Using PFS as the approval mark will depend on the overall benefit and risk of PEGPH20 when combined with Abraxane (nab-paclitaxel, Celgene Corp.) and standard-of-care gemcitabine, as well as the magnitude of PFS, interim OS data, and the toxicity profile.
Temporarily breaking down hyaluronan – which is present throughout the body – is what San Diego-based Halozyme's marketed, injectable version of hyaluronidase does. Hylenex is approved for better subcutaneous fluid administration to achieve hydration, as well as to increase the dispersion and absorption of other injected drugs. In subcutaneous urography, it's deployed for improving the resorption of radiopaque agents.
But Hylenex acts only locally at the injection site, is quickly inactivated in the body, and does not survive in the blood. That's where the pegylated form for cancer, PEGPH20, comes in, with an increased half-life and intravenous delivery. "There's a certain percentage of patients who have a high level of hyaluronan around their tumors," Torley said, around 50 percent in pancreatic cancer. Attacking hyaluronan at the corridor into the tumor can "reduce the pressure, open up the blood vessels, and deliver more drugs into it."
U.S. regulators' nod for the phase III work apparently signals that their concerns have been satisfied about thromboembolic events that surfaced with the compound. An ongoing phase II trial "started after we put some additional measures in place" with regard to such worries, Torley said. "We have a data safety monitoring committee in place, and we haven't heard anything from them, which we think of as good news." The phase II study began in the second quarter of 2013, and is expected to enroll about 124 patients getting gemcitabine and Abraxane with or without PEGPH20, with PFS the primary measure.

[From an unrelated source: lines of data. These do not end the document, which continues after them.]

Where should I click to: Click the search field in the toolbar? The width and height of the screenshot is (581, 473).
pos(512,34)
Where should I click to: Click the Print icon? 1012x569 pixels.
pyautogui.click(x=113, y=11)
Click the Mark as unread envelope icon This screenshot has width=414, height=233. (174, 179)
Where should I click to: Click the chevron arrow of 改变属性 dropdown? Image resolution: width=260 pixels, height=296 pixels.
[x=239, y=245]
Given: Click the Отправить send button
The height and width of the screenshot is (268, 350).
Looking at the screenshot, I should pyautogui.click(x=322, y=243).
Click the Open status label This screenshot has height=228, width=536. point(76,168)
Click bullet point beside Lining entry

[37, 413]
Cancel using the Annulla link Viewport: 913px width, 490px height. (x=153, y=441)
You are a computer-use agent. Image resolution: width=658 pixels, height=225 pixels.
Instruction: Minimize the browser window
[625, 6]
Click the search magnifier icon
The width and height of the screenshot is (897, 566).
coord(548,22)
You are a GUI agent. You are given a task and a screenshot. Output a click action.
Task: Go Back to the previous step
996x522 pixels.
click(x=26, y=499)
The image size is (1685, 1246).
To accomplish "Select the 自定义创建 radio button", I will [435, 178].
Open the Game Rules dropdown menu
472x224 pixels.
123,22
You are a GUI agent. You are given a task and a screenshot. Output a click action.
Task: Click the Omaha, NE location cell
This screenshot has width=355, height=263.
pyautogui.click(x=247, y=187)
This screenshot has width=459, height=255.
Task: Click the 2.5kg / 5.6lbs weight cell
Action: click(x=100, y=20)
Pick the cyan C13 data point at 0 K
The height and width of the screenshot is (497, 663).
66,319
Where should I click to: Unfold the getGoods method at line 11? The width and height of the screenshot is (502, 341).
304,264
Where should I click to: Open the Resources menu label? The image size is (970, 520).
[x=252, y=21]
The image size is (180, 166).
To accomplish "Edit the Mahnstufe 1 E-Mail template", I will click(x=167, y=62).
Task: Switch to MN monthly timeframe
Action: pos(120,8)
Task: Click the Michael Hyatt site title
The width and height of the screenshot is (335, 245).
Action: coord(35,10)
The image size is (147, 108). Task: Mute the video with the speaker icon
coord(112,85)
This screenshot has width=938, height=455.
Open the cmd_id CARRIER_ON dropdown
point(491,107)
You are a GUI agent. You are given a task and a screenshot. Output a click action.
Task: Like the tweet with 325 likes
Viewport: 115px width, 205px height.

J.P. Morgan analyst Jessica Fye said her firm "had relatively low expectations that filing on PFS would be possible along these lines, and view today's update as a clear positive given that (a) it potentially speeds up time to filing and (b) we have seen strong interim phase II PFS data which we expect should hold up in phase III. Perhaps even more importantly, we view this positive third-party FDA feedback as a key de-risking event for a product that previously has had safety concerns," Fye wrote in a research report. Piper Jaffray analyst Charles Duncan agreed, noting in his report that approval on PFS "may be more capital-efficient than currently projected."
Torley said Halozyme is "still working on the statistics and final design elements" of the global phase III trial. The firm is "developing the approval path for the companion diagnostic in parallel," she said. "Before we start the phase III studies, we'll submit all of the required documents to the FDA," and will seek approval of the test and the drug at the same time.
The company has "no plans at this point" to partner the compound, Torley said. "We have continued over the last year in particular to build a very strong oncology team," and a phase Ib trial with PEGPH20 in non-small-cell lung cancer is ongoing, with data likely in the second half of this year. Breast cancer and some gastric tumors may also prove susceptible to PEGPH20 when given in tandem with other therapies.
Pancreatic cancer is "just the beginning," Torley said. "This whole concept of being able to work with the best therapies to date and increase their access into the tumors and make them even more effective has potential broad applications across several solid tumor settings." In animal models, Halozyme has "been able to demonstrate this repeatedly."
Shares of the company (NASDAQ:HALO) closed Wednesday at $15.28, up 66 cents.